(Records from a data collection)
━━━━━━━━━━━━━━━━━━━━

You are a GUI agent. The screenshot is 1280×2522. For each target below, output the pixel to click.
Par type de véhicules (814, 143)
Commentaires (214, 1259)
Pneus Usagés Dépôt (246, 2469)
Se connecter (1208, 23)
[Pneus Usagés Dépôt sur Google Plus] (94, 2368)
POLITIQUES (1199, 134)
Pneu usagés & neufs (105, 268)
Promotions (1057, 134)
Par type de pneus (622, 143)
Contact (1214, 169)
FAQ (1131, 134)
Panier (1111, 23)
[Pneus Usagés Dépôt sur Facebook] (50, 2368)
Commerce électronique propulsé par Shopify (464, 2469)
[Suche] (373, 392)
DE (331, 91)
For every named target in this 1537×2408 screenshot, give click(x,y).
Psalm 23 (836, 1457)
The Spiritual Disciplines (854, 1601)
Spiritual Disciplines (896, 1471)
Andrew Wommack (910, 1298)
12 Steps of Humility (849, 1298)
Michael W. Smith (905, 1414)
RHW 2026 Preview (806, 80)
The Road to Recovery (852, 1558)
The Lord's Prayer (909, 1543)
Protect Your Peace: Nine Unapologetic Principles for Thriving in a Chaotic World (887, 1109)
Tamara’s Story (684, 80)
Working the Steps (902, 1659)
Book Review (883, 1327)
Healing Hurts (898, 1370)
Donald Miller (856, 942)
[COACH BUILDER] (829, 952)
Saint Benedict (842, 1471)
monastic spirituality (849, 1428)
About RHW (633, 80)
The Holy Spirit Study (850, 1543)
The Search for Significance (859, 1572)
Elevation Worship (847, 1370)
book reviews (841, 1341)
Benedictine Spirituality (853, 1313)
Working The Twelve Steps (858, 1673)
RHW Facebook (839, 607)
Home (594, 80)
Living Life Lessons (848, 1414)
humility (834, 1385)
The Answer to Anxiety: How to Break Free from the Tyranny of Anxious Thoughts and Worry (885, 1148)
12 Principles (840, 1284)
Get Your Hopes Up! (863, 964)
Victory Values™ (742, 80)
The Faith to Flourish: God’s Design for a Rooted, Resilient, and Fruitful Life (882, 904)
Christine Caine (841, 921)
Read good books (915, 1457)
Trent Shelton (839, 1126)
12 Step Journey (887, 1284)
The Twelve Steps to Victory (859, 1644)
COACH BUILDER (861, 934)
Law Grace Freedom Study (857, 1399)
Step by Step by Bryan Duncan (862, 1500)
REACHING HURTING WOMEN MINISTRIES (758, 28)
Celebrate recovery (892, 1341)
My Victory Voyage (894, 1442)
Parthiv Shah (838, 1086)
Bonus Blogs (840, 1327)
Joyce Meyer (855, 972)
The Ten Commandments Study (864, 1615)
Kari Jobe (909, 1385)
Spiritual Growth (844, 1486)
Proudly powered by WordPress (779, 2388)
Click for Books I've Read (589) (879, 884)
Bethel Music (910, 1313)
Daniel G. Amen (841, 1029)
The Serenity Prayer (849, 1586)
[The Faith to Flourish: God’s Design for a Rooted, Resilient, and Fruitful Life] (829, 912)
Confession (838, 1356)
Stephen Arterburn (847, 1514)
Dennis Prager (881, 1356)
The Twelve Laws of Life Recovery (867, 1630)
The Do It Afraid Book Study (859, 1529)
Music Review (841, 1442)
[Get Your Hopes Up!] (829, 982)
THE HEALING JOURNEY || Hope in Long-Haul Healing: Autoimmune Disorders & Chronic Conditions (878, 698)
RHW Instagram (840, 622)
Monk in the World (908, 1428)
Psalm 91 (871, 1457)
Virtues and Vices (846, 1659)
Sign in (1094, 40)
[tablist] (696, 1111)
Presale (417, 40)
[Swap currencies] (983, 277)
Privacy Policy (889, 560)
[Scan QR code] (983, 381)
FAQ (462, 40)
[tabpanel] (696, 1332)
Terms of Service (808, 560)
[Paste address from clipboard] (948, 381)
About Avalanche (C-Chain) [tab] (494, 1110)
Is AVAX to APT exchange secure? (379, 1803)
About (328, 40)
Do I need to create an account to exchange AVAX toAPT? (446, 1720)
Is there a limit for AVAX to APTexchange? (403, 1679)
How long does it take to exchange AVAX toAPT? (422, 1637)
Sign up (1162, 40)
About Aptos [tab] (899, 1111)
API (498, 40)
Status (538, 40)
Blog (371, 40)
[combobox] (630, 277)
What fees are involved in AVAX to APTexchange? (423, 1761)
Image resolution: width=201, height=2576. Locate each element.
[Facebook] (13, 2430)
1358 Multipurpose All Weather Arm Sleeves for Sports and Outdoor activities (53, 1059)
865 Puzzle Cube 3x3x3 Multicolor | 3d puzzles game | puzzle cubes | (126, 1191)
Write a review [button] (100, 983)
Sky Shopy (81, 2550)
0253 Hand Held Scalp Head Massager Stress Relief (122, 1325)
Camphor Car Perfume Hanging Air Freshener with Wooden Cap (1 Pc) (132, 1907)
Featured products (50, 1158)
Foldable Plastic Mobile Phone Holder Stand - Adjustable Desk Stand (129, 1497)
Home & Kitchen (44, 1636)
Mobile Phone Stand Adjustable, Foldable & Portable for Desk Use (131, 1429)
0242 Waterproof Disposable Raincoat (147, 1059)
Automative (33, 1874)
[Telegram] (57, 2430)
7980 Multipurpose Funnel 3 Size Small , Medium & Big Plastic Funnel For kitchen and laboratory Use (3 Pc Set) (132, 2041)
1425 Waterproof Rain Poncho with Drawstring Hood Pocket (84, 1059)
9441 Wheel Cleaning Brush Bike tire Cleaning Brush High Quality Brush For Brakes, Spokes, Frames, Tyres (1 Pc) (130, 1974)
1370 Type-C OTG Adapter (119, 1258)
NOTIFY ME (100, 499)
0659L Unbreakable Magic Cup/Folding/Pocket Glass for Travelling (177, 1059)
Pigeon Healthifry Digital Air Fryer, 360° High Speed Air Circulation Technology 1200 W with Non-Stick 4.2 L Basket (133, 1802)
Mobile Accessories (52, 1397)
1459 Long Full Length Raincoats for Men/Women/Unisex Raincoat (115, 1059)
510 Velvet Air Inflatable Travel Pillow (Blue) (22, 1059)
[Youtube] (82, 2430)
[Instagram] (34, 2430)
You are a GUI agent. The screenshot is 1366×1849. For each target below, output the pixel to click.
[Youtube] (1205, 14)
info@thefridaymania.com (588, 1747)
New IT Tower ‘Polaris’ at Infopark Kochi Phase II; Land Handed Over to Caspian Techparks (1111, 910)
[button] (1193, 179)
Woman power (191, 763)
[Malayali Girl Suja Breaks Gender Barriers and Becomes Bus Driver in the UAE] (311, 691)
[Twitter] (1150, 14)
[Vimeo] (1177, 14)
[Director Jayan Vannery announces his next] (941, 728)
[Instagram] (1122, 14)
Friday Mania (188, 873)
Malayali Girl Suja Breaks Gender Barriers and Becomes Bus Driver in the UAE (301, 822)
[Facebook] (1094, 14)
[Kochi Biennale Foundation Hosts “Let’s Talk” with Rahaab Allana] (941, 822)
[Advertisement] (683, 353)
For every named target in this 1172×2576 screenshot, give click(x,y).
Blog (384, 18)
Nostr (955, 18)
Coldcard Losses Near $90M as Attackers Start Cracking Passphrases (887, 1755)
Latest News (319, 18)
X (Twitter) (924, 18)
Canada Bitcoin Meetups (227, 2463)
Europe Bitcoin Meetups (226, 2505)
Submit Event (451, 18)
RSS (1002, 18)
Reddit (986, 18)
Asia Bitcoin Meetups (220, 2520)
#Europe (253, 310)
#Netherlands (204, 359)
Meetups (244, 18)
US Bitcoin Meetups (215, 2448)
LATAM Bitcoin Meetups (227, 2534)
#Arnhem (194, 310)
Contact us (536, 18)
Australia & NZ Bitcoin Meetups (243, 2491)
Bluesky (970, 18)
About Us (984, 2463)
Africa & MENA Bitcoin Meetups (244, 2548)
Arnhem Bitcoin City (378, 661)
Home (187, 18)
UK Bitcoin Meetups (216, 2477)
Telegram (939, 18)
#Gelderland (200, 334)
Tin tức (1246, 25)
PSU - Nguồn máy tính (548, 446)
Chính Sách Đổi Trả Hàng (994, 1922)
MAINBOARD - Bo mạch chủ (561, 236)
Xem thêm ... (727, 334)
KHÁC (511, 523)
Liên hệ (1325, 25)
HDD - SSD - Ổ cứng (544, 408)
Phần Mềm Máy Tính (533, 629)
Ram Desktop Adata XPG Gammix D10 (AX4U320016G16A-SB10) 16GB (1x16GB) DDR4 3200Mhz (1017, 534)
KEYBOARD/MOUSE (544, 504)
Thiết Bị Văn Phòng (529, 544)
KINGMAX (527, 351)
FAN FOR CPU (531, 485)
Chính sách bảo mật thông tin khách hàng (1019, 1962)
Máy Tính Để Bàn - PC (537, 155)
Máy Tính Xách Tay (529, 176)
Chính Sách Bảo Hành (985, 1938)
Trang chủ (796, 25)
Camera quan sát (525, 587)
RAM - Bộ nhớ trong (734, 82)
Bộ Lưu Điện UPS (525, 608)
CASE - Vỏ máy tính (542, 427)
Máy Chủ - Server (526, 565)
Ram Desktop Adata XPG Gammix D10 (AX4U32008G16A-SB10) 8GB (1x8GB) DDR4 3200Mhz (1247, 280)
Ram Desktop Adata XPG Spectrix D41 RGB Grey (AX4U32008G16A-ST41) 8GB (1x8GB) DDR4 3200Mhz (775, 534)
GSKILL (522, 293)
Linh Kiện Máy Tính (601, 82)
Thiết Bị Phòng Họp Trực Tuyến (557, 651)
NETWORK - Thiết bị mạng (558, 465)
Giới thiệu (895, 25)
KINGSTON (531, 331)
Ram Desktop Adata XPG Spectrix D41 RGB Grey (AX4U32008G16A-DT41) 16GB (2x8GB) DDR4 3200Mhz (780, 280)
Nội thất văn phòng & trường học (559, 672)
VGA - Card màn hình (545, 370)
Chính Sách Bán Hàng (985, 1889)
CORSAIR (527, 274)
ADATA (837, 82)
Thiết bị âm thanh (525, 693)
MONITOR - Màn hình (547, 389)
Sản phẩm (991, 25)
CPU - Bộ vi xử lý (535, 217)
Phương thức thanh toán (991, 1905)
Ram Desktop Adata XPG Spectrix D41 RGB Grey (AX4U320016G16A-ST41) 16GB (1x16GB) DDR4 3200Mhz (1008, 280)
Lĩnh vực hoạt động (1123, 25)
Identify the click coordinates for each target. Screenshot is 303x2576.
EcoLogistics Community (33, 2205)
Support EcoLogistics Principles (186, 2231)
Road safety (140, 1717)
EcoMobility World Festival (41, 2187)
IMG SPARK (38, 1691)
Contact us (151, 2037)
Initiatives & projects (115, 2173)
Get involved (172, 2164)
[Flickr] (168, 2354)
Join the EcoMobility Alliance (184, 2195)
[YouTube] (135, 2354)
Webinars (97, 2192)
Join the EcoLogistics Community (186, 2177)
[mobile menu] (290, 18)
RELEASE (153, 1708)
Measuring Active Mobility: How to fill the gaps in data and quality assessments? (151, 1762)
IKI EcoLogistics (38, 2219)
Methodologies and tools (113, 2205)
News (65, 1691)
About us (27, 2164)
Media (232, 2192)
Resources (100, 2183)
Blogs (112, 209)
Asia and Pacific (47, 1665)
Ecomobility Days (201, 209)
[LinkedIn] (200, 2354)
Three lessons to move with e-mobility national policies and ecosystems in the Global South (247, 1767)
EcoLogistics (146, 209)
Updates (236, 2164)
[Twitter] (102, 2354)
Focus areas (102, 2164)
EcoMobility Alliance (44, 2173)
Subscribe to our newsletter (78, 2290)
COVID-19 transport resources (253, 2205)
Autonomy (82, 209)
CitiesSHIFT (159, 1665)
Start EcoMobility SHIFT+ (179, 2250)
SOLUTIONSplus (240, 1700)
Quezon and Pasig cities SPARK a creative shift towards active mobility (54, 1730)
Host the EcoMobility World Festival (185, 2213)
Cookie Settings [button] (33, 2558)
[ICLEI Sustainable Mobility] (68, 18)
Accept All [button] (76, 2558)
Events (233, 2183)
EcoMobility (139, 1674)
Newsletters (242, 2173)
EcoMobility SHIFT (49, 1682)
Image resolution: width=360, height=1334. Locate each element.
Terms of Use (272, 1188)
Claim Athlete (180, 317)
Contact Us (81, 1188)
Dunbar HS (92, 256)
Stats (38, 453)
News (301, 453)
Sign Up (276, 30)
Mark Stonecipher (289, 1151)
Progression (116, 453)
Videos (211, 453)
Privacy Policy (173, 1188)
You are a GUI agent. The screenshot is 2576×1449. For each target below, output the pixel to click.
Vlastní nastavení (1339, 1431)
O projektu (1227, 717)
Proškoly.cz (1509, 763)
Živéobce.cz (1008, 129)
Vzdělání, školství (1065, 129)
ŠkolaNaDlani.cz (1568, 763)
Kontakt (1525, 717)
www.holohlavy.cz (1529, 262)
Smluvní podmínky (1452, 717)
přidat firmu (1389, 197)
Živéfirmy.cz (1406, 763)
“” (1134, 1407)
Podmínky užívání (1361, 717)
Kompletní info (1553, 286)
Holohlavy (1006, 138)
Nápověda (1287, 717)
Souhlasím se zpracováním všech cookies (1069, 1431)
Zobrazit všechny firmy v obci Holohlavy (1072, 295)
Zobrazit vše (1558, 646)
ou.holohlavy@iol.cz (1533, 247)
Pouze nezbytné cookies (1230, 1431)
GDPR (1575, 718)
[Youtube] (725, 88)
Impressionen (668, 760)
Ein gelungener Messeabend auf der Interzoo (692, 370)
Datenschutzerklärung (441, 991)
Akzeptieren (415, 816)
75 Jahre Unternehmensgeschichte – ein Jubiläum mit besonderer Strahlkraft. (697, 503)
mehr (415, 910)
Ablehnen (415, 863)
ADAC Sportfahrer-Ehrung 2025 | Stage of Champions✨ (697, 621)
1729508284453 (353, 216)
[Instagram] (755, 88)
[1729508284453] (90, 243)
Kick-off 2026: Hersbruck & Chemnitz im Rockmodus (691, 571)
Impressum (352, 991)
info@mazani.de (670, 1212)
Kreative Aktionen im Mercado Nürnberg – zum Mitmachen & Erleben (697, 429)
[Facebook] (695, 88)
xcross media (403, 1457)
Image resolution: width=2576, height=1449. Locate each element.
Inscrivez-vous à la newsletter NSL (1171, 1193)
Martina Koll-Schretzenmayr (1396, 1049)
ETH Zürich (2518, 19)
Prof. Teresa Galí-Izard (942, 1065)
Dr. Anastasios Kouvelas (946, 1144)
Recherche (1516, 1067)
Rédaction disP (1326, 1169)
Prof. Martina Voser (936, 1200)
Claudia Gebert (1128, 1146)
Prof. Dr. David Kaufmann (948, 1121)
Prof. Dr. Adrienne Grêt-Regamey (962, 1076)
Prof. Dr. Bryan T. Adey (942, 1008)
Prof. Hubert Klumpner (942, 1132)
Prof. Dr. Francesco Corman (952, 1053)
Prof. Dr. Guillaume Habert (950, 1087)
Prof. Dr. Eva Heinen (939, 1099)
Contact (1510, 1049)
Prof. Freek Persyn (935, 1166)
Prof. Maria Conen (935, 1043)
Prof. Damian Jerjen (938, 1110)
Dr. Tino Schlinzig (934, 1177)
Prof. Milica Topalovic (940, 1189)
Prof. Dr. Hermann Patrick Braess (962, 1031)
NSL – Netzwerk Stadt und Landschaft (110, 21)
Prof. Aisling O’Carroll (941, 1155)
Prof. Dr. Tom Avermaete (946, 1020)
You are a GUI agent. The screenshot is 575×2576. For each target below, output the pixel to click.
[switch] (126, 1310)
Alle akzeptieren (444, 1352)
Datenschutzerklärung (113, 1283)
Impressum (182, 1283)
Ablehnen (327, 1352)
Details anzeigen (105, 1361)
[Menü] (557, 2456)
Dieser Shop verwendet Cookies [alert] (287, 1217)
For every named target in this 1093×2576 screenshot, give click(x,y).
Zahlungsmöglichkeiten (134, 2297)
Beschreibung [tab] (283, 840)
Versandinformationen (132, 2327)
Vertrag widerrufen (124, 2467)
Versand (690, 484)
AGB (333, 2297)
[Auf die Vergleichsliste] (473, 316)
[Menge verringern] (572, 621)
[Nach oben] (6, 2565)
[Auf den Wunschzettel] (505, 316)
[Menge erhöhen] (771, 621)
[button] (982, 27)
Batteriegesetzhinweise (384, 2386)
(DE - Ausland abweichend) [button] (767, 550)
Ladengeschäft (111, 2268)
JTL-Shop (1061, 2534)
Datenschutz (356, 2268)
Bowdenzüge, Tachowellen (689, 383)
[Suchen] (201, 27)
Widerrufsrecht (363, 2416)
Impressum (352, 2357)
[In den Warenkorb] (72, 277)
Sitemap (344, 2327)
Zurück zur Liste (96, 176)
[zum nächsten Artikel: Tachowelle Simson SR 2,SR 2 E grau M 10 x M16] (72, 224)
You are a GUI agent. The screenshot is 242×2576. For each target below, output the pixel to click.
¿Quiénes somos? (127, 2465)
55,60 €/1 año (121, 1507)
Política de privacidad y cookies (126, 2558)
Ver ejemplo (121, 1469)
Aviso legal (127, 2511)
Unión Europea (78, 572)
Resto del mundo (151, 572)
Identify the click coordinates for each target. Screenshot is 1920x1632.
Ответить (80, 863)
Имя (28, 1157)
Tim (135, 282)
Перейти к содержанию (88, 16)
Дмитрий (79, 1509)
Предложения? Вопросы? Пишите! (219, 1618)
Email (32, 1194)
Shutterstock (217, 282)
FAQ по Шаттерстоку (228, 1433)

━━━━━━━━━━━━━━━━━━━━

Taking the entries above, restate exactly those lines that fall between the line with "CORSAIR (527, 274)" and the line with "EcoMobility (139, 1674)", keeping both of those lines too.

CORSAIR (527, 274)
ADATA (837, 82)
Thiết bị âm thanh (525, 693)
MONITOR - Màn hình (547, 389)
Sản phẩm (991, 25)
CPU - Bộ vi xử lý (535, 217)
Phương thức thanh toán (991, 1905)
Ram Desktop Adata XPG Spectrix D41 RGB Grey (AX4U320016G16A-ST41) 16GB (1x16GB) DDR4 3200Mhz (1008, 280)
Lĩnh vực hoạt động (1123, 25)
Identify the click coordinates for each target. Screenshot is 303x2576.
EcoLogistics Community (33, 2205)
Support EcoLogistics Principles (186, 2231)
Road safety (140, 1717)
EcoMobility World Festival (41, 2187)
IMG SPARK (38, 1691)
Contact us (151, 2037)
Initiatives & projects (115, 2173)
Get involved (172, 2164)
[Flickr] (168, 2354)
Join the EcoMobility Alliance (184, 2195)
[YouTube] (135, 2354)
Webinars (97, 2192)
Join the EcoLogistics Community (186, 2177)
[mobile menu] (290, 18)
RELEASE (153, 1708)
Measuring Active Mobility: How to fill the gaps in data and quality assessments? (151, 1762)
IKI EcoLogistics (38, 2219)
Methodologies and tools (113, 2205)
News (65, 1691)
About us (27, 2164)
Media (232, 2192)
Resources (100, 2183)
Blogs (112, 209)
Asia and Pacific (47, 1665)
Ecomobility Days (201, 209)
[LinkedIn] (200, 2354)
Three lessons to move with e-mobility national policies and ecosystems in the Global South (247, 1767)
EcoLogistics (146, 209)
Updates (236, 2164)
[Twitter] (102, 2354)
Focus areas (102, 2164)
EcoMobility Alliance (44, 2173)
Subscribe to our newsletter (78, 2290)
COVID-19 transport resources (253, 2205)
Autonomy (82, 209)
CitiesSHIFT (159, 1665)
Start EcoMobility SHIFT+ (179, 2250)
SOLUTIONSplus (240, 1700)
Quezon and Pasig cities SPARK a creative shift towards active mobility (54, 1730)
Host the EcoMobility World Festival (185, 2213)
Cookie Settings [button] (33, 2558)
[ICLEI Sustainable Mobility] (68, 18)
Accept All [button] (76, 2558)
Events (233, 2183)
EcoMobility (139, 1674)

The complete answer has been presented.